Llueve. Toca lavar la ropa. Hoy no es día de pasear, hoy es día de reflexionar. Escuchando música al calor de las secadoras, mirando por la ventana veo la silueta de nuestro barco. Se alza impasible azotado por la lluvia, que lava suavemente el costado y la cubierta.
El viento dificulta el vuelo de las pocas gaviotas que se atreven a estar fuera con este día tan desapacible.
En la base de Kuttabul, hoy la vida no transcurre como siempre. Hoy parece todo más apagado, más gris… como el día.
Estos primeros días en Sydney han dejado un gusto agridulce.
La ciudad no defrauda. Es bella. Es una gran ciudad pero sin pretensiones. Lo que más llama la atención es estar inmersa en ella, rodeada de gente y sin embargo no hay ruido. No es una ciudad estridente pese a ser bulliciosa. Los sonidos que predominan son los de las aves y los del mar. A lo lejos se distingue el tráfico, pero no llega a imponerse nunca. Hay gente por doquier pero sus risas y voces no apagan el sonido de las olas, del viento y de los pájaros.

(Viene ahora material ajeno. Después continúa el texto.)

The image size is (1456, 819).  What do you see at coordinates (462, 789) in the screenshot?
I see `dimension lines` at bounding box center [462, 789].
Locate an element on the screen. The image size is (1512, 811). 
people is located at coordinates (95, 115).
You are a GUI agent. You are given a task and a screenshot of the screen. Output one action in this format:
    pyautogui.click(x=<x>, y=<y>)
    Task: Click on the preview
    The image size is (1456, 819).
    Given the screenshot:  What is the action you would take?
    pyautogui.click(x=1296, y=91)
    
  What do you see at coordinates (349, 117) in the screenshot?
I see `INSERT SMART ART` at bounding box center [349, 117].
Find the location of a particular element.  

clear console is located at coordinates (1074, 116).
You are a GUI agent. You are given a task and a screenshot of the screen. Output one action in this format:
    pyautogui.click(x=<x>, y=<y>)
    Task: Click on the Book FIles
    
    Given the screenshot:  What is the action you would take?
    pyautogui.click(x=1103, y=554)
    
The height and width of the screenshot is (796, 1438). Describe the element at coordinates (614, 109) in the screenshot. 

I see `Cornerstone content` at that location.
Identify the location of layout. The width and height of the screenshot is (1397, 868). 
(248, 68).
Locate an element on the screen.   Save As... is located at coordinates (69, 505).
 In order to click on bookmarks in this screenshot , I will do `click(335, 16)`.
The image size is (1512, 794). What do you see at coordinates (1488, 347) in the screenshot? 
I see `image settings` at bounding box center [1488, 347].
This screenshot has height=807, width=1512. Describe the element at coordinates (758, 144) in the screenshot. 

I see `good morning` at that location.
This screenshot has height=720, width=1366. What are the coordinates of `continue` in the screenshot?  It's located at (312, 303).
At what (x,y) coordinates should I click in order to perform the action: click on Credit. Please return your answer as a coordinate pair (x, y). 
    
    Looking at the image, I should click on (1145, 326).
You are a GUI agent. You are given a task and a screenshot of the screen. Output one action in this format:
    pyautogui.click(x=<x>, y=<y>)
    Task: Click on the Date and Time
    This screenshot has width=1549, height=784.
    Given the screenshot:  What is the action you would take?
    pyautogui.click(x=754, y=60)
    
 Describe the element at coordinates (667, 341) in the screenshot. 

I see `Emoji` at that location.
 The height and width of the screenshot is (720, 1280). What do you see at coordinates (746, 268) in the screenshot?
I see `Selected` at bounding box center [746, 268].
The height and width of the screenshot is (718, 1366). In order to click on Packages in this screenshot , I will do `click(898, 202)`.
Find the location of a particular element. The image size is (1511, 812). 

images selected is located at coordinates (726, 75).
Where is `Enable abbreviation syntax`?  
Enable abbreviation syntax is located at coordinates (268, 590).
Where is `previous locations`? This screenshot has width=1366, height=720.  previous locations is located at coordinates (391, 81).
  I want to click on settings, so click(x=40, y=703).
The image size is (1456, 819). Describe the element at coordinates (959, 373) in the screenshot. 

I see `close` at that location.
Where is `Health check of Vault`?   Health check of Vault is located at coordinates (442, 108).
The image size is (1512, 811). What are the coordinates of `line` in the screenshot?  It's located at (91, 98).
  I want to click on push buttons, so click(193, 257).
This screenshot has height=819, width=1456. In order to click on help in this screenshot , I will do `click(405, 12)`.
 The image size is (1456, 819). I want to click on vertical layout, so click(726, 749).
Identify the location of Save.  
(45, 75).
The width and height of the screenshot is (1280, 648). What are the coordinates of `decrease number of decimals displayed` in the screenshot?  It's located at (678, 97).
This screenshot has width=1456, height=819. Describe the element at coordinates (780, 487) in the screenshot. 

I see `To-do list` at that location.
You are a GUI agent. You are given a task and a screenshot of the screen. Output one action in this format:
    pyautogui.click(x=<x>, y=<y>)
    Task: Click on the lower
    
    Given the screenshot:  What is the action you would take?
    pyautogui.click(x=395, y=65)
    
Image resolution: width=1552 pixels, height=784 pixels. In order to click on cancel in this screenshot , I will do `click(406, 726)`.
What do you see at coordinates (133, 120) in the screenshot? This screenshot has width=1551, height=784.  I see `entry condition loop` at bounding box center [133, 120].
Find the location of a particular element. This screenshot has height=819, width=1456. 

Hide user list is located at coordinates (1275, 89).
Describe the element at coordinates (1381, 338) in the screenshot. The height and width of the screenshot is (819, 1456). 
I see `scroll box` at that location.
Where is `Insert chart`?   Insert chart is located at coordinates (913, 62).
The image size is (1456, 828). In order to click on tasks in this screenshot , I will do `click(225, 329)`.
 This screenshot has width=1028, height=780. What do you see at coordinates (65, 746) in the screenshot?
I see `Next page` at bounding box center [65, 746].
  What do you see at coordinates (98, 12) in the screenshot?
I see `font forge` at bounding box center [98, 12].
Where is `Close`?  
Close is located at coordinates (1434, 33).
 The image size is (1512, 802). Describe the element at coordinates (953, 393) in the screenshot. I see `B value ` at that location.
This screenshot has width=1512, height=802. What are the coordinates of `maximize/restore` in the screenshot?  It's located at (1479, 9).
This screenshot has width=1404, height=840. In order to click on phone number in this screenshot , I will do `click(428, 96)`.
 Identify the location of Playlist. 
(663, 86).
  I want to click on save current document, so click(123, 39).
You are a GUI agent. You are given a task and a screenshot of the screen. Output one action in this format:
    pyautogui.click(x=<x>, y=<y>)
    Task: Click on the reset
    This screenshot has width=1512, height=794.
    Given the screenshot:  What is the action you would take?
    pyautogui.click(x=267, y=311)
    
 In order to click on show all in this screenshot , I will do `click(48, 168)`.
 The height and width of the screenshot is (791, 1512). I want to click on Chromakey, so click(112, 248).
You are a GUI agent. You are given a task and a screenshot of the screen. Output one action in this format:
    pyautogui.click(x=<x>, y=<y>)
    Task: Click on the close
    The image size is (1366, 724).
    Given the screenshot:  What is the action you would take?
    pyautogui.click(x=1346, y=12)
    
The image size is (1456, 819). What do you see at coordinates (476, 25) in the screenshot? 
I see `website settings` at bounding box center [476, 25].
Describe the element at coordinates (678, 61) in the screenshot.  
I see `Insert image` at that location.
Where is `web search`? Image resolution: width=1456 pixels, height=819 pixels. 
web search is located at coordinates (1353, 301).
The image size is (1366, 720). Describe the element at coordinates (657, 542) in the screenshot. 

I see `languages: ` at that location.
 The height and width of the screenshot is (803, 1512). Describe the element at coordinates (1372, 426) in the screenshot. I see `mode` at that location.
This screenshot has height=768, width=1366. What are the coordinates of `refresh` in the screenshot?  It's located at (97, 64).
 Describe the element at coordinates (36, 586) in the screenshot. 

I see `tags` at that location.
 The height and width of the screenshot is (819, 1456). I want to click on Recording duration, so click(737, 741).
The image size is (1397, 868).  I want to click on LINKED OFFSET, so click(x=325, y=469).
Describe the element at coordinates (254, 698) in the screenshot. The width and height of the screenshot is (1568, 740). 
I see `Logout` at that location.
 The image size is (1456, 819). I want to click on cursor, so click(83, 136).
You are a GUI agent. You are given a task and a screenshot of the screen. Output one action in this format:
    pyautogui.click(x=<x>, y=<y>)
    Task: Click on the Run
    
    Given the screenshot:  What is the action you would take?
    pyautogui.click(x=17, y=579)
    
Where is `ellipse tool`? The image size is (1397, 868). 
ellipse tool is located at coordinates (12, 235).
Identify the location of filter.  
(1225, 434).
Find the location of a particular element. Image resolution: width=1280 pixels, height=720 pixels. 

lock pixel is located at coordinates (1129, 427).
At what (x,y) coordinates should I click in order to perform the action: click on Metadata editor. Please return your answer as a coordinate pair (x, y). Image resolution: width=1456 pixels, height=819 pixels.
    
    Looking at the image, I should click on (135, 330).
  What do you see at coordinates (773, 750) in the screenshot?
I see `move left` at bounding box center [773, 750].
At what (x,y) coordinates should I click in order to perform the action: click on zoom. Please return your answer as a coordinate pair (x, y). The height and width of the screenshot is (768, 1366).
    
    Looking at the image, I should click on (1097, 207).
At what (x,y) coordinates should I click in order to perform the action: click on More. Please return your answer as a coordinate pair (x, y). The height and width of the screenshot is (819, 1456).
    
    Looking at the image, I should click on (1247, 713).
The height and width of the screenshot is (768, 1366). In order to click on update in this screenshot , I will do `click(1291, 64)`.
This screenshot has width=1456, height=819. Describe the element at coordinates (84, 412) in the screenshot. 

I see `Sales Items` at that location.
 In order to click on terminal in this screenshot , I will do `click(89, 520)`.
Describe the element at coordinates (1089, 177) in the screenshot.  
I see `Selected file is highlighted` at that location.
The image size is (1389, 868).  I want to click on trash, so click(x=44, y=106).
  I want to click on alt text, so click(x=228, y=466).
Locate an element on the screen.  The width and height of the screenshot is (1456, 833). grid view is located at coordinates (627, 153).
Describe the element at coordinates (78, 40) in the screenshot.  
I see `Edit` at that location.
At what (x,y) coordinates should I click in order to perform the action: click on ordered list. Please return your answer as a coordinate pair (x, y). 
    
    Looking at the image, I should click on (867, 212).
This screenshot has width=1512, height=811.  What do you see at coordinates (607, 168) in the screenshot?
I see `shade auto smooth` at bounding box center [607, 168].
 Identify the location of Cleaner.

Salir a correr por el Jardín Botánico y llegar hasta la Ópera es una auténtica delicia. Es un recorrido largo, pero parece que transcurre en segundos. Subidas suaves, verde a un lado, azul al otro, sinuosas cuestas y escaleras que descubren un parque para estar y disfrutar. “Por favor, pise la hierba”, rezan los carteles invitando a saborear mañanas y tardes de paz y tranquilidad, leyendo, fotografiando, hablando o simplemente mirando pasar las nubes.
Desde abajo, desde arriba, desde un costado o desde el otro, da igual por donde se mire la Ópera. Impresiona. Un gran paseo marítimo se extiende a sus pies, para compartir el placer de la música, de la humana y de la natural.
Recorriendo los muelles para llegar al puente no puede haber ojos que no queden fijos en el gran espejo del cielo. La galería de arte contemporáneo se presenta así, mirando las nubes pasar como si fuera un gran cuadro cambiante, donde la perspectiva del que mira determina los elementos que componen esta obra estática y móvil a la vez.
Bajo el gran amasijo de hierro, que recuerda a las fotografías antiguas y al ferrocarril americano, aparecen ruinas…. Ruinas que datan del siglo XVIII, lo que vuelve a recordar la corta historia de este país.
Caminar por Sydney no aburre, pues siempre descubres algo nuevo. Un mercado artesano te hace sentir turista de vacaciones en la que ahora tiene que ser tu ciudad por muchos meses.
Llueve. Hoy también es un buen día para ir al cine, aunque no se vaya a entender todo bien. O a misa, a la Catedral de St. Mary, donde la misa es tan solemne que sólo le falta ser dicha en latín.
Es curiosa la vida fuera de casa, y adaptarse al principio cuesta, pero luego todo acaba siendo también familiar.
Las partes dulces de Sydney son muchas, y muchas más que aún quedan por encontrar y saborear. Pero hoy llueve, y cuando el cielo está gris, los sentimientos también. Y estos sacan la angustia de vernos tan lejos en una ciudad donde el nivel económico dista mucho de ser normal. Los horarios alimenticios y las cantidades que manejan los “aussies” nos traen algo de cabeza. El día está gris, y el pensamiento te lleva a sentirte abandonada al otro lado del mundo, buscando opciones y alternativas para no pensar, para no acabar lloviendo por dentro.
Pero…siempre hay luz incluso cuando llueve. Las caras mojadas y sonrientes de los compañeros que se aventuran hasta la lavandería, disipan las nubes que pesan sobre mi cabeza y el agradable sonido de Sydney vuelve a envolverme.
Los días transcurrirán soleados o lluviosos, en puerto o en la mar, pero lo que al final nos queda somos nosotros, los que nos apoyamos y alegramos, en la adversidad y en la lejanía del hogar.